— Откуда грамоту знаешь?
— Добрые люди обучили, государь.
Царь Иван Васильевич ваял книгу, полистал: Латинскому обучили?
— Латинскому, нашему, а еще — греческому.
Василий здесь говорил не так, как на папертях и площадях. Просто и спокойно, не изрекал и не пророчествовал. Царь это отметил, а еще отметил, что говорил он с ним без страха и подобострастия, будто с равным себе, и царю это понравилось. А Малюте не понравилось, но он утешался тем, что за ним всегда было последнее слово.
— Где ж они, эти добрые люди?
— В раю, государь. Там, где все, тобою убиенные.
— А как наречены были?
— В синодик свой загляни. Что, и синодика у тебя нет, государь? Как же грехи свои отмолить надеешься? Безымянных молитв Христос от убийц не приемлет.

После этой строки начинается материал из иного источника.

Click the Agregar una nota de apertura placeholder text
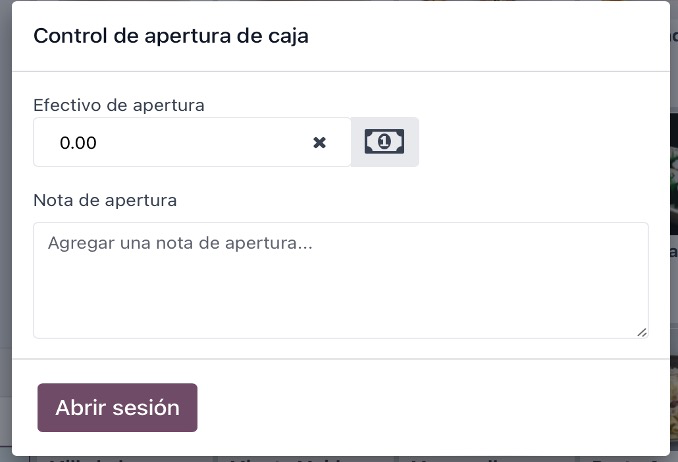This screenshot has width=678, height=462. coord(180,243)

— Смело заговорил. На милость мою уповаешь? Милость без границ куда суровости хуже.
— На разум твой, государь, уповаю.
— Дозволь, великий государь, я с ним потолкую, — сказал Малюта. — У меня он живо имена припомнит. Кто учил да зачем.
Глянул на него Василий и вздохнул:
— А тебя, палач, и молитвы уж не спасут.
— На дыбе изломаю, смерд юродивый!..
Царь Иван Васильевич с любопытством следил за этим разговором. Ждал, видать, кто первым чуру запросит.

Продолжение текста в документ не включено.